Establishing a private limited corporation
According to Section 2 (68), a private business is one that has the minimum permissible paid-up share capital and whose bylaws:
- Limits the transferability of its shares.
- Limits the membership of the group to 200, except in one-person companies.
- Prohibits any public request to subscribe to any firm’s securities.
Basic Requirements
A private limited company cannot be incorporated unless it is an organization of two or more people with a legitimate purpose. The Registrar of Companies may decline to register the company if the purpose, that is, any of the objects, is unlawful or if it contravenes the provisions of the Companies Act 2013.
The procedure for forming a private limited company is:
1. Getting a Digital Signature Certificate
A digital signature, also known as an electronic signature, is a secure way to sign documents that are backed by a digital certificate, providing proof of your identity. It is necessary at the time of online document submission. It also helps to confirm the security and authenticity of the documents. The documents for the company’s incorporation must also be digitally signed.
2. Director Identification Number (DIN)
The Director Identification Number (DIN) for the proposed directors of the private limited company is required in order to register a private limited company. The prospective directors of the company are also given a DIN, an exclusive 8-digit number, by the Central Government. Use Form DIR-3 to submit a DIN application.
3. Seeking the Name
The firm’s promoters should select one or more acceptable names for the proposed private limited company in order of preference to allow the Registrar flexibility in assessing if the name is available. The phrase “Private Limited” must also appear at the conclusion of the company name. The name should not be offensive or the same as the name of an LLP or corporation that is already registered on the MCA site. Moreover, the name must not be unlawful under the “Emblems and Names Act, of 1950.” After obtaining the correct names on the prescribed form, the registrar will review the submission and give approval. For a private limited company, getting name approval typically takes 3-5 working days.
4. Application for Private Limited Company Incorporation
The following documents must be provided for the incorporation of a private limited company:
- Authorized Share Capital: ******* shares @**each.
- Proposed Name.
- Subscribed/Paid-Up Share Capital: ***** Shares @ ** each, along with the proposed names of shareholders and their respective shareholdings
- Proof of registered address of the proposed company
- If GST applied at the time of incorporation – Rent agreement with NOC.

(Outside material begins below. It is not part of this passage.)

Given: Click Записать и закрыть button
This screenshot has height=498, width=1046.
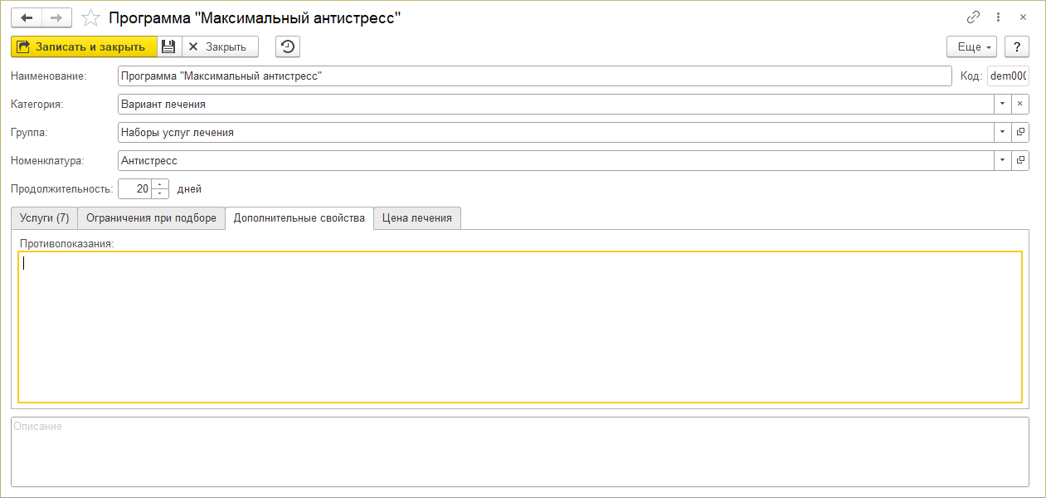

- If GST is not applied at the time of incorporation – The utility bill is not older than 2 months along with NOC.
- The proposed name of the first subscriber to the memorandum
- Proposed name of the authorized signatory.
- Details of companies in which the proposed director holds the position of director
Documents required for each proposed director (self-attestation)
- PAN (pdf format)
- Aadhar (pdf format)
- Driving Permit (in pdf format)
- Bank Statement (pdf format) (not older than 2 months)
- Passport-size photo (jpg format)
- Contact number
- Email id
- DIN (if allotted)
- Digital Signature Certificate (for Memorandum Subscribers and Authorized Signatory)
The documentation that the potential directors must prepare and sign
- DIR-2 Consent to Act as a Director
A statement confirming compliance with the criteria and obligations of the Act. A person named in the articles of incorporation as a director, manager, or secretary of the company must sign this declaration, as must an advocate of the Supreme Court or High Court, an attorney or pleader with the right to appear before the High Court, a secretary, or a chartered accountant engaged in full-time practice in India.
5. Private Limited Company’s Incorporation Certificate
After filing the above documents and paying the necessary fees, the Registrar of Companies would issue a certificate certifying that the business is officially established. As of the incorporation date specified on the certificate, the firm also acquires legal independence from the incorporators.